The Central and State governments face new challenges even as the recession in many developed countries is bottoming out and there are also signs of recovery. The behaviour of major bourses and reports of increased housing starts and higher consumer spending in the U.S. have led to cautious optimism about the coming months and 2010 in particular.
The Indian economy too has partly overcome the depressing experience on the export front. The decline rate in exports is coming down while the Commerce Ministry is keen to help export industries improve their competitiveness and lower their cost with incentives. These timely measures should enable exports to resume their earlier uptrend aided by improving overseas demand for various products.
Industry turns corner
On the industrial front, recent happenings have been heartening with core industries in particular turning out a good performance.

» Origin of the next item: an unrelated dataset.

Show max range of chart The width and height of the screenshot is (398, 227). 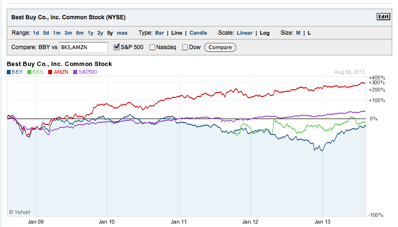tap(122, 33)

Industrial growth in April-June has been impressive at 3.7 per cent against 3.4 per cent for the whole of 2008-09. The negative growth in October-March 2008-09 has given place to a positive trend. This uptrend can be expected to continue, taking the growth in output in 2009-10 to 6-7 per cent. Even with no significant contribution by agriculture and allied industries, the growth in GDP is estimated to be 6-6.5 per cent. With drought conditions in 278 districts in 11 States, the output of food crops, particularly rice, may be less in the current season.
However, even with a drop in kharif rice yield by 10-15 million tonnes, the situation can be managed, thanks to abundant buffer stocks of rice and wheat. The Agriculture Ministry can increase allocations to fair price shops and under the intensified national welfare programmes.
It is also exploring means to use open market sales of the two fine cereals to counter speculative activities and prevent a runaway rise in prices.
However, imports will have to augment low domestic output in edible oils, pulses and sugar. Already, foreign suppliers have jacked up prices for such items anticipating large purchases by state agencies and private parties from India.
A grim situation may arise in sugar early next year because of a poor crushing season ahead. Cane supplies will be grossly inadequate in Uttar Pradesh and Maharashtra, two major sugar producers. The Union Minister for Food and Civil Supplies is planning heavily subsidised sales of edible oils and pulses through fair price shops though the shortage in sugar cannot be easily overcome.
An intractable situation may arise in the coming months as world crude prices have been rising rapidly and are now around $72 a barrel against the low of $35 in the second half of 2008-09.
There will be a sharp rise in subsidies if it is decided not to increase selling prices for LPG and kerosene.
The rupee cost of imports also will go up if the external parity does not improve in October-March. The huge requirements of Central and State governments may well crowd out the private sector and make it extremely difficult for corporate borrowers to obtain their funds at reasonable rates. Credit needs will be much larger because of costlier inventories. Heightened stringency in the forthcoming busy season can be avoided only with a larger forex inflow on capital account.
The Finance Ministry has been in a hurry to intensify its borrowing. The amount raised in April-July has risen sharply to Rs. 1,95,911 crore (Rs. 47,982 crore). In August also, new loans have been auctioned for Rs. 42,000 crore, the 23-year long-term issue carrying a coupon rate of 8.28 per cent. The average yield for the whole year may thus be higher than in 2008-09. Since there has obviously been a pre-emption of available investible funds, the monetary authorities will have to formulate their policies imaginatively and augment the pool of resources with a larger inflow of debt and non-debt forex receipts.
The government too will have to help institutional and other investors with appropriate fiscal incentives for savings. It is important to remember that a rise in inflation rate will be due mainly to shortages in essential commodities and imported oil inflation. Thinking will have to be different for suitably dovetailing fiscal and monetary policies and ensuring the retreat from dearer money.